* _Objectives_
• 1. What estate tax deficiency did the Commissioner determine, according to the Hinds estate tax opinion?
• 2. Which attorneys are named in the Hinds estate tax opinion? List every one.
• 3. Carry the Hinds estate tax opinion forward from its final sentence.

Hinds v. Comm'r of Internal Revenue (In re Estate of Hinds)

Decision Date22 September 1948
Docket NumberDocket No. 9707.
Citation11 T.C. 314
PartiesESTATE OF ERNEST HINDS, DECEASED (MINNIE H. M. HINDS, EXECUTRIX), PETITIONER, v. COMMISSIONER OF INTERNAL REVENUE, RESPONDENT.
CourtU.S. Tax Court

OPINION TEXT STARTS HERE

1. On December 31, 1940, decedent and his wife, who were domiciled in Texas, transferred certain community property which they owned to a trust, with a New York corporation as trustee, directing that the trust was to be administered under New York law and that the income from the property be paid in quarterly installments to the wife. Held, the transfer was not made in contemplation of death; held, further, the laws of Texas determined the ownership of the income of the trust and, under Texas law, one-half of the income of the trust belonged to the husband, notwithstanding it was payable to the wife, and one-half of the value of the property which decedent transferred is includible in his gross estate under that provision of section 811(c) which reads in part: ‘* * * under which he has retained for his life or for any period not ascertainable without reference to his death or for any period which does not in fact end before his death (1) the possession or enjoyment of, or the right to the income from, the property * * * .‘

2. Decedent and his wife owned at the time of his death, as community property, a homestead in San Antonio, Texas. Held, one-half the value of this property is includible in decedent's gross estate, undiminished by the right of the wife to occupy such property as her homestead for life. See Regulations 105, sec. 81.13. Leroy G. Denman, Esq., and Leroy G. Denman, Jr., Esq., for the petitioner.

Donald P. Chehock, Esq., and L. R. Van Burgh, Esq., for the respondent.

The Commissioner has determined a deficiency in the estate tax of the estate of Ernest Hinds, deceased, in the amount of $2,454.73. The deficiency results from several adjustments made by the Commissioner to the estate tax return filed by the executrix of the estate. Only two of these adjustments are contested, namely, the increase by the Commissioner of the value of the homestead occupied by decedent and his wife at the time of his death and the addition to decedent's gross estate of $71,096.93 as his community one-half interest in certain securities conveyed to an irrevocable trust December 31, 1940. This last adjustment was explained in the deficiency notice as follows:

It is held that the above assets constituted the corpus as of the valuation date of a trust created by decedent and wife as of December 31, 1940, and that the values determined above represented the fair market values of decedent's community one-half interest as of the valuation date. It is further held that the transfer in trust made by the decedent on December 31, 1940, was made in contemplation of death and further was a transfer under which the decedent retained the possession or enjoyment of, or the right to the income from the property so transferred. The value as of the optional valuation date of June 17, 1942, of the decedentS interest in the transferred property has therefore been included in the gross estate pursuant to Section 811(c) of the Internal Revenue Code.

FINDINGS OF FACT.

Petitioner is the estate of Ernest Hinds, deceased who was a resident of Bexar County, Texas, and died on June 17, 1941, and Minnie H. M. Hinds, his wife, is the executrix appointed by the will of decedent, which has been probated in the Probate Court of Bexar County, Texas, where she has duly qualified as executrix. The estate tax return was filed with the collector for the first district of Texas, September 15, 1942.

* _Data block_
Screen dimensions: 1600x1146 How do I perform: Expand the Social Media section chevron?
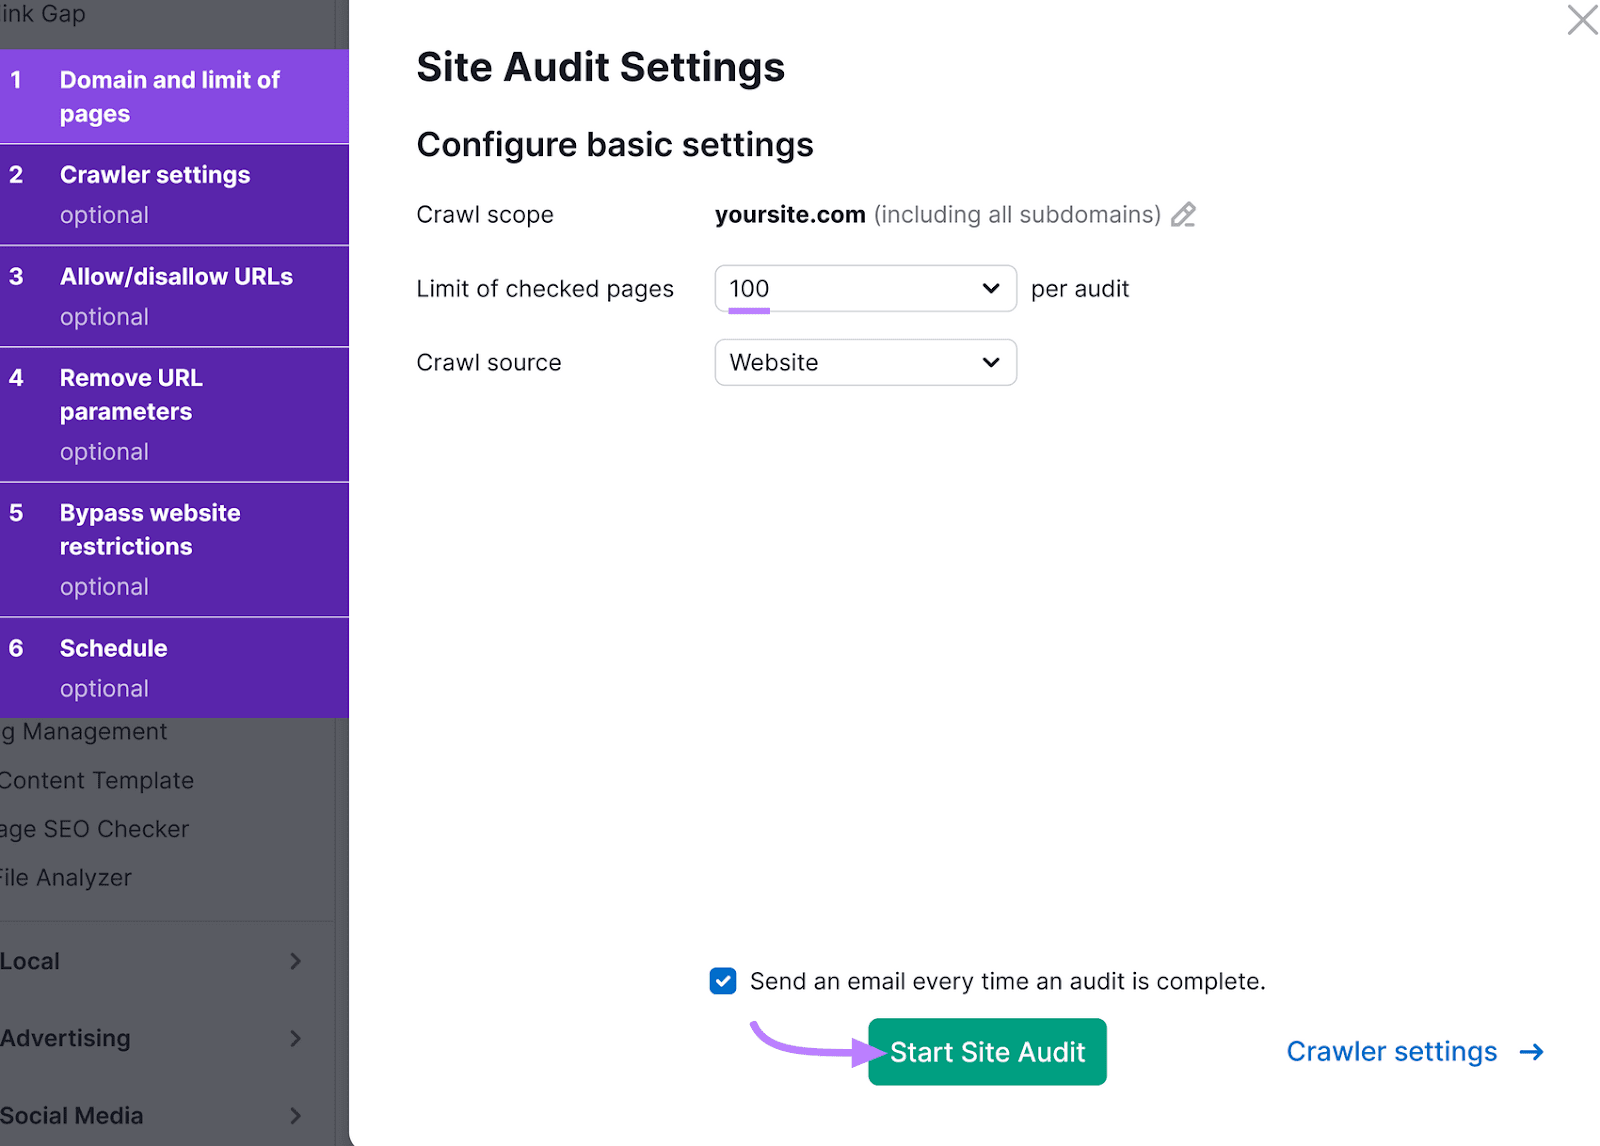(295, 1115)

* _Answers to the exercises_
• 1. $2,454.73

• 2. Leroy G. Denman, Leroy G. Denman, Jr., Donald P. Chehock, and L. R. Van Burgh

• 3.
The decedent, Ernest Hinds, at the time of his death at the age of 76 years was a retired Major General in the United States Army. In his youth he received his first military training at the United States Military Academy at West Point, and immediately after graduation and receipt of his commission in the United States Army he chose the Artillery as his special branch and continued his training in that branch of the service. Immediately upon the outbreak of the Spanish-American War he left the Army training school in which he was then studying and arrived in Cuba and entered the front line combat at once. From then on until the end of his Army career, he continuously served in active combat front line duty in all of the wars and military expeditions in which the United States engaged from time to time, including service as Chief of Artillery in the American Expeditionary Forces in Europe in the First World War, to which he was transferred from the Philippine Islands immediately upon the outbreak of the war. After the end of that war he served in various capacities and was Chief of the Eighth Corps Area at the time of his retirement in 1928. That occurred about six months before the retirement age when he was requested by brother officers to assume the active management of the United States Services Automobile Association, which is a mutual insurance association for the exclusive insurance of members of the Army, Navy, Marine, Coast Guard, and Geodetic Survey. He continued in the management of that business until the time of his death.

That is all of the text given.